The teams that do this well catch problems when they are small. The teams that do not catch them when they have become crises.

## Operations as Competitive Advantage

Here is the insight that took me years to fully appreciate: **in most industries, operational excellence is a more durable competitive advantage than any product feature, pricing strategy, or marketing campaign.**

Products can be copied. Prices can be matched. Brands take decades to build. But operational excellence — the accumulated result of thousands of small decisions made consistently over years — is extremely difficult to replicate. It is embedded in culture, systems, and habits that took years to develop.

Look at the companies that have maintained competitive leadership in their industries for decades. They are almost never the most aggressive marketers or the most innovative product developers. They are the ones that execute reliably at scale, day after day, year after year. That reliability becomes a brand in itself. It becomes something customers trust, partners depend on, and competitors struggle to match.

In the wine industry, we compete with operations that have more resources, more distribution, and larger marketing budgets than we do. We have been able to hold our position and grow because our operational reliability — our ability to deliver consistent quality, on time, at fair prices — builds trust that money alone cannot replicate.

## Building an Operational Culture

Operational excellence is not primarily a systems problem. It is a culture problem. The systems matter, but they are only as good as the culture that uses them.

The cultural characteristics that produce operational excellence are:

**Ownership mentality.** People who own outcomes — not just tasks — are fundamentally different from people who execute instructions. Operational excellence requires teams who take personal responsibility for the results of their work, not just the activity they were assigned.

**Continuous improvement habit.** The best operations are never finished improving. Teams that consistently ask "how can we do this better?" and actually implement those improvements compound their advantage over time. This habit has to be modeled from the top.

**Intolerance for persistent problems.** Problems that recur are never random. They have root causes that need to be identified and addressed. Operationally excellent organizations develop a zero-tolerance culture for problems that keep coming back — not through blame, but through rigorous root cause analysis and systematic fixes.

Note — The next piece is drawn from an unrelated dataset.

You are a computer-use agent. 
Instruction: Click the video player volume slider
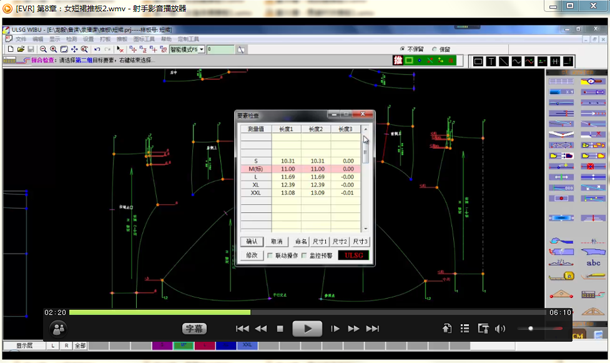click(x=540, y=328)
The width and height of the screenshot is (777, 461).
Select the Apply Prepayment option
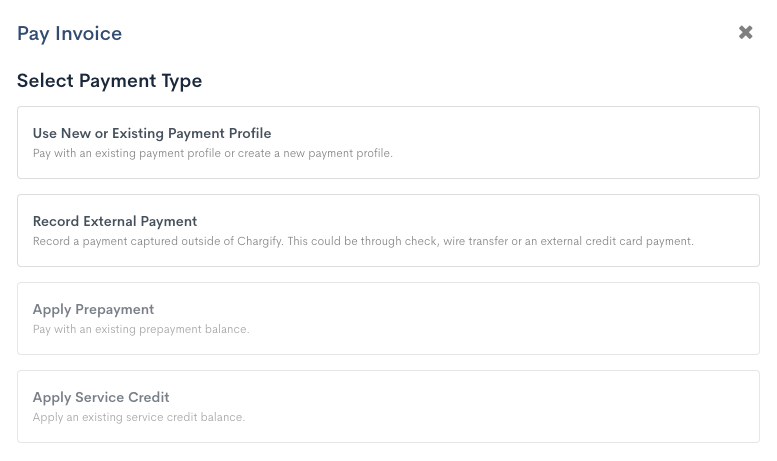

**Respect for process.** This is perhaps the most counterintuitive one for entrepreneurial cultures, where improvisation and individual judgment are celebrated. Respecting process does not mean eliminating judgment — it means recognizing that processes exist because they encode accumulated learning, and departing from them should require a deliberate decision, not just convenience.

## Key Takeaways

- Operational excellence is reliability, efficiency, and adaptability — not just cost reduction

- Most companies underinvest in operations because it is unglamorous; they pay for it at scale

- Standardize processes before delegating; documented standards are the foundation of scalable operations

- Measure five to eight metrics that directly predict customer satisfaction and financial performance — not everything

- Build operations that outlive individuals: encode knowledge in systems, not people

- Feedback loops are critical — compress the time between a problem appearing and being solved

- In most industries, operational excellence is a more durable competitive advantage than product features or marketing

- The cultural ingredients — ownership, continuous improvement, intolerance for recurring problems, and respect for process — matter as much as the systems themselves

Strategy will get your business started. But it is your operations that will determine whether it endures.

I have watched businesses with brilliant strategies collapse under the weight of operational dysfunction. And I have watched businesses with modest strategies build enduring competitive positions through superior execution.

After fifteen years of building across multiple industries, my conviction is simple: if you want to build something that lasts, build it to operate well. Everything else follows from that.